**Exercise directions:**
Each record below must be reproduced exactly as it reads, with its images omitted.

++++++++++++++++++++

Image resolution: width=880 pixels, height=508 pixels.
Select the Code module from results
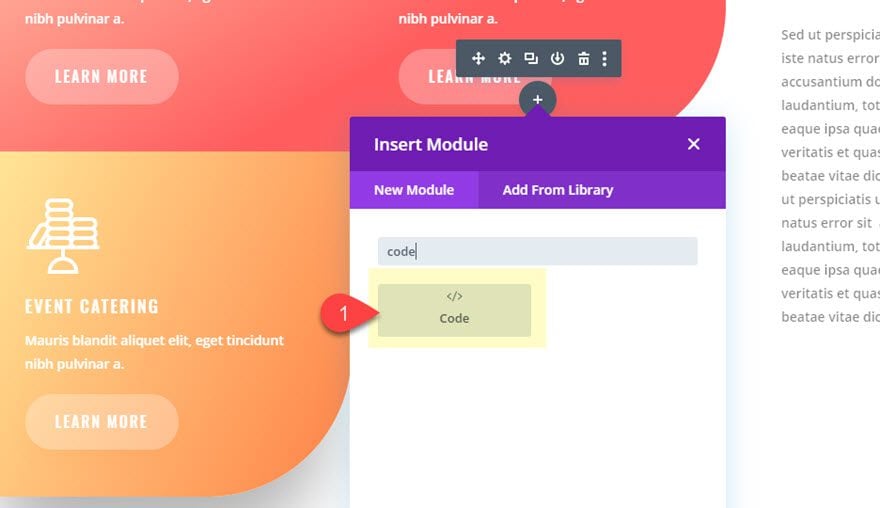[x=454, y=309]
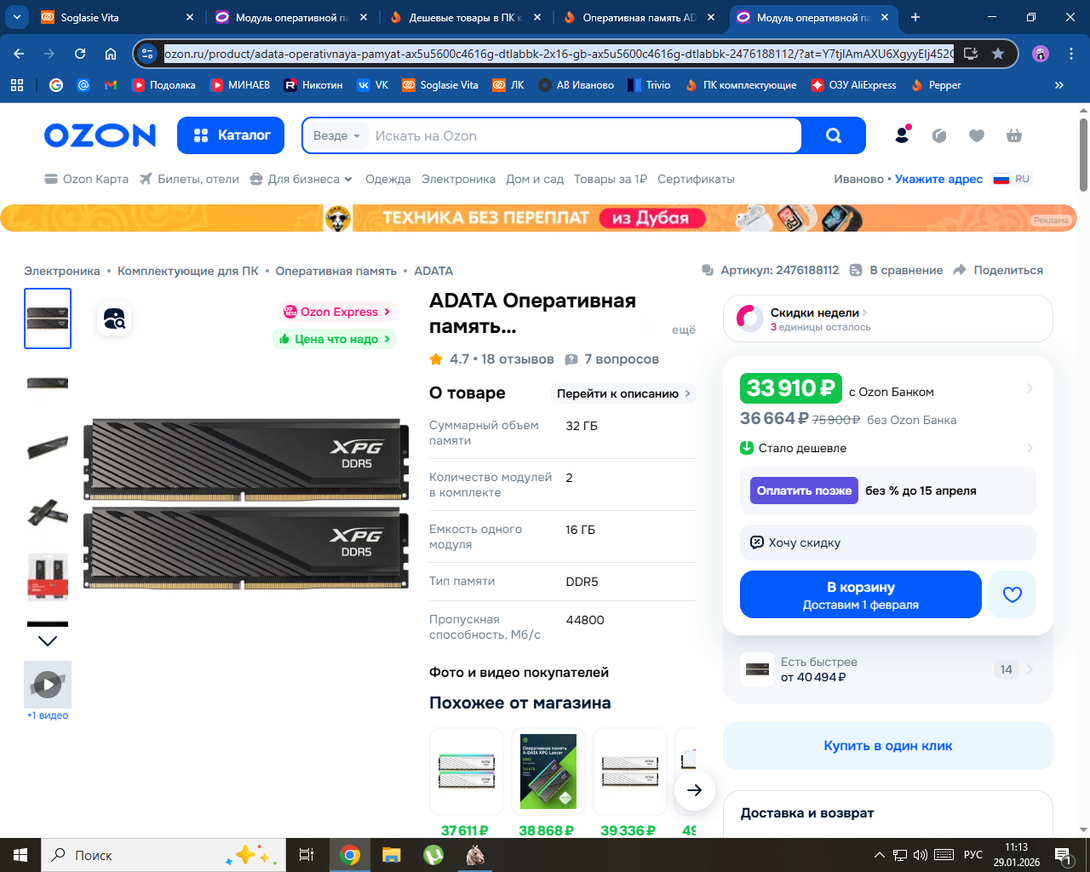Screen dimensions: 1090x872
Task: Click the 'Искать на Ozon' search field
Action: click(585, 136)
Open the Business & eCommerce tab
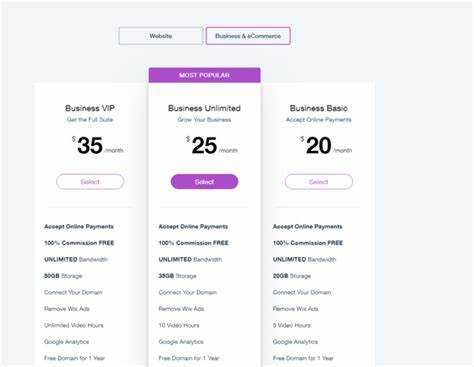Screen dimensions: 474x367 248,36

++++++++++++++++++++

**Reply:**
Image resolution: width=880 pixels, height=508 pixels.
Select the Code module from results
[x=454, y=309]
Screen dimensions: 1090x872
Task: Click the 'Искать на Ozon' search field
Action: click(585, 136)
Open the Business & eCommerce tab
Screen dimensions: 474x367 248,36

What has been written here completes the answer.